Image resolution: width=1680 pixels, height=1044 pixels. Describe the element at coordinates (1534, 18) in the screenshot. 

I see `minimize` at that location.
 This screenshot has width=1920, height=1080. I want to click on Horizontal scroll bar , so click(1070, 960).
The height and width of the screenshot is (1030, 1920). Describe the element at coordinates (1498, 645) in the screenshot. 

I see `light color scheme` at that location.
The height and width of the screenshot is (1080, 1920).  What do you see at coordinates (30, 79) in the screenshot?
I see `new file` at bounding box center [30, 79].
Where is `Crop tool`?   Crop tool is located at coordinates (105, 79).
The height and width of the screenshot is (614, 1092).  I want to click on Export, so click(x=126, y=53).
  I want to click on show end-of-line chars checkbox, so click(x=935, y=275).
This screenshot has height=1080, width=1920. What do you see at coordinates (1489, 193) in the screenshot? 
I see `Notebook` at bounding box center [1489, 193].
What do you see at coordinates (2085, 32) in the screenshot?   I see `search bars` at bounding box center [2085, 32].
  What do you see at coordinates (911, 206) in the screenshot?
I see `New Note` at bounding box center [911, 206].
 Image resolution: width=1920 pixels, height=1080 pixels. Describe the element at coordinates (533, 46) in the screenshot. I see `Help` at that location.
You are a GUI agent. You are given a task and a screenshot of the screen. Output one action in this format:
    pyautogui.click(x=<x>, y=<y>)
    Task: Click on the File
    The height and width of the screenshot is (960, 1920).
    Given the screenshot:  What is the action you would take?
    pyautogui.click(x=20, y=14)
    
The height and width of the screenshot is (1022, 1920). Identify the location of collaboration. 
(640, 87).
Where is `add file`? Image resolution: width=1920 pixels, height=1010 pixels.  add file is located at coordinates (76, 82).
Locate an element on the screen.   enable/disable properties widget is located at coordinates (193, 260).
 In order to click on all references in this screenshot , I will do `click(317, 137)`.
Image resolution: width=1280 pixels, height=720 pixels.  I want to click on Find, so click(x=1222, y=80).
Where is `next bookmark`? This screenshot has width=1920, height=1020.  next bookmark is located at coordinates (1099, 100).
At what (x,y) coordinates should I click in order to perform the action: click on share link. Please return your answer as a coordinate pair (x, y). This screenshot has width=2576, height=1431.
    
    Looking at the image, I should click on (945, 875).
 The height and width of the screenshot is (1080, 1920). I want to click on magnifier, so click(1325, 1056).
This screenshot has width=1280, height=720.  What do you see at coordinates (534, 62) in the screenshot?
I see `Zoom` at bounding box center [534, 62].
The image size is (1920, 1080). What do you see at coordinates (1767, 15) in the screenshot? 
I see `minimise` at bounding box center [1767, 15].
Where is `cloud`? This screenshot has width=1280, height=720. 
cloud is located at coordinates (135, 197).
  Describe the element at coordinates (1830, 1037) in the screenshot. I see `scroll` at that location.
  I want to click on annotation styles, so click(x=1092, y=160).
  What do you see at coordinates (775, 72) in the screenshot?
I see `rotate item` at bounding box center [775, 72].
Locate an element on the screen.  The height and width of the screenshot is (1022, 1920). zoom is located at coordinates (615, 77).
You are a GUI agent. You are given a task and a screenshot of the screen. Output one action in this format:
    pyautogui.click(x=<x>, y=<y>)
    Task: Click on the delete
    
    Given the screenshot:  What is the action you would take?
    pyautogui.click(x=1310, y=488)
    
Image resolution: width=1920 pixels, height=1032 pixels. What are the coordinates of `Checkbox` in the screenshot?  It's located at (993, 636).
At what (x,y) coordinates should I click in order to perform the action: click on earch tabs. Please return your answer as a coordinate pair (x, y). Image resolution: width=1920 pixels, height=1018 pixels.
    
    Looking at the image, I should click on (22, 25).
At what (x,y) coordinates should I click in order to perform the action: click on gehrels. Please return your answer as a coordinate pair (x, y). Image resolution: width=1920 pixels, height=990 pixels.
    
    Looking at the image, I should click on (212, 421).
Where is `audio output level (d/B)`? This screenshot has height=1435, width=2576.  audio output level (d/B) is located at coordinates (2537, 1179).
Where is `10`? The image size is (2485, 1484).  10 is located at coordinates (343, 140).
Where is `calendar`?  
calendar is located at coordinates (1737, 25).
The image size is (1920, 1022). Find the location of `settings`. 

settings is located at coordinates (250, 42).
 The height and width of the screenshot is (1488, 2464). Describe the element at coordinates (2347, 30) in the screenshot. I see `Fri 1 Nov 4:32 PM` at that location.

------

Reproduce every one of the entries above word for word.

### Answer to the exercise
Image resolution: width=1680 pixels, height=1044 pixels. Describe the element at coordinates (1534, 18) in the screenshot. 

I see `minimize` at that location.
 This screenshot has width=1920, height=1080. I want to click on Horizontal scroll bar , so click(1070, 960).
The height and width of the screenshot is (1030, 1920). Describe the element at coordinates (1498, 645) in the screenshot. 

I see `light color scheme` at that location.
The height and width of the screenshot is (1080, 1920).  What do you see at coordinates (30, 79) in the screenshot?
I see `new file` at bounding box center [30, 79].
Where is `Crop tool`?   Crop tool is located at coordinates (105, 79).
The height and width of the screenshot is (614, 1092).  I want to click on Export, so click(x=126, y=53).
  I want to click on show end-of-line chars checkbox, so click(x=935, y=275).
This screenshot has height=1080, width=1920. What do you see at coordinates (1489, 193) in the screenshot? 
I see `Notebook` at bounding box center [1489, 193].
What do you see at coordinates (2085, 32) in the screenshot?   I see `search bars` at bounding box center [2085, 32].
  What do you see at coordinates (911, 206) in the screenshot?
I see `New Note` at bounding box center [911, 206].
 Image resolution: width=1920 pixels, height=1080 pixels. Describe the element at coordinates (533, 46) in the screenshot. I see `Help` at that location.
You are a GUI agent. You are given a task and a screenshot of the screen. Output one action in this format:
    pyautogui.click(x=<x>, y=<y>)
    Task: Click on the File
    The height and width of the screenshot is (960, 1920).
    Given the screenshot:  What is the action you would take?
    pyautogui.click(x=20, y=14)
    
The height and width of the screenshot is (1022, 1920). Identify the location of collaboration. 
(640, 87).
Where is `add file`? Image resolution: width=1920 pixels, height=1010 pixels.  add file is located at coordinates (76, 82).
Locate an element on the screen.   enable/disable properties widget is located at coordinates (193, 260).
 In order to click on all references in this screenshot , I will do `click(317, 137)`.
Image resolution: width=1280 pixels, height=720 pixels.  I want to click on Find, so click(x=1222, y=80).
Where is `next bookmark`? This screenshot has width=1920, height=1020.  next bookmark is located at coordinates (1099, 100).
At what (x,y) coordinates should I click in order to perform the action: click on share link. Please return your answer as a coordinate pair (x, y). This screenshot has width=2576, height=1431.
    
    Looking at the image, I should click on (945, 875).
 The height and width of the screenshot is (1080, 1920). I want to click on magnifier, so click(1325, 1056).
This screenshot has width=1280, height=720.  What do you see at coordinates (534, 62) in the screenshot?
I see `Zoom` at bounding box center [534, 62].
The image size is (1920, 1080). What do you see at coordinates (1767, 15) in the screenshot? 
I see `minimise` at bounding box center [1767, 15].
Where is `cloud`? This screenshot has width=1280, height=720. 
cloud is located at coordinates (135, 197).
  Describe the element at coordinates (1830, 1037) in the screenshot. I see `scroll` at that location.
  I want to click on annotation styles, so click(x=1092, y=160).
  What do you see at coordinates (775, 72) in the screenshot?
I see `rotate item` at bounding box center [775, 72].
Locate an element on the screen.  The height and width of the screenshot is (1022, 1920). zoom is located at coordinates (615, 77).
You are a GUI agent. You are given a task and a screenshot of the screen. Output one action in this format:
    pyautogui.click(x=<x>, y=<y>)
    Task: Click on the delete
    
    Given the screenshot:  What is the action you would take?
    pyautogui.click(x=1310, y=488)
    
Image resolution: width=1920 pixels, height=1032 pixels. What are the coordinates of `Checkbox` in the screenshot?  It's located at (993, 636).
At what (x,y) coordinates should I click in order to perform the action: click on earch tabs. Please return your answer as a coordinate pair (x, y). Image resolution: width=1920 pixels, height=1018 pixels.
    
    Looking at the image, I should click on (22, 25).
At what (x,y) coordinates should I click in order to perform the action: click on gehrels. Please return your answer as a coordinate pair (x, y). Image resolution: width=1920 pixels, height=990 pixels.
    
    Looking at the image, I should click on (212, 421).
Where is `audio output level (d/B)`? This screenshot has height=1435, width=2576.  audio output level (d/B) is located at coordinates (2537, 1179).
Where is `10`? The image size is (2485, 1484).  10 is located at coordinates (343, 140).
Where is `calendar`?  
calendar is located at coordinates (1737, 25).
The image size is (1920, 1022). Find the location of `settings`. 

settings is located at coordinates (250, 42).
 The height and width of the screenshot is (1488, 2464). Describe the element at coordinates (2347, 30) in the screenshot. I see `Fri 1 Nov 4:32 PM` at that location.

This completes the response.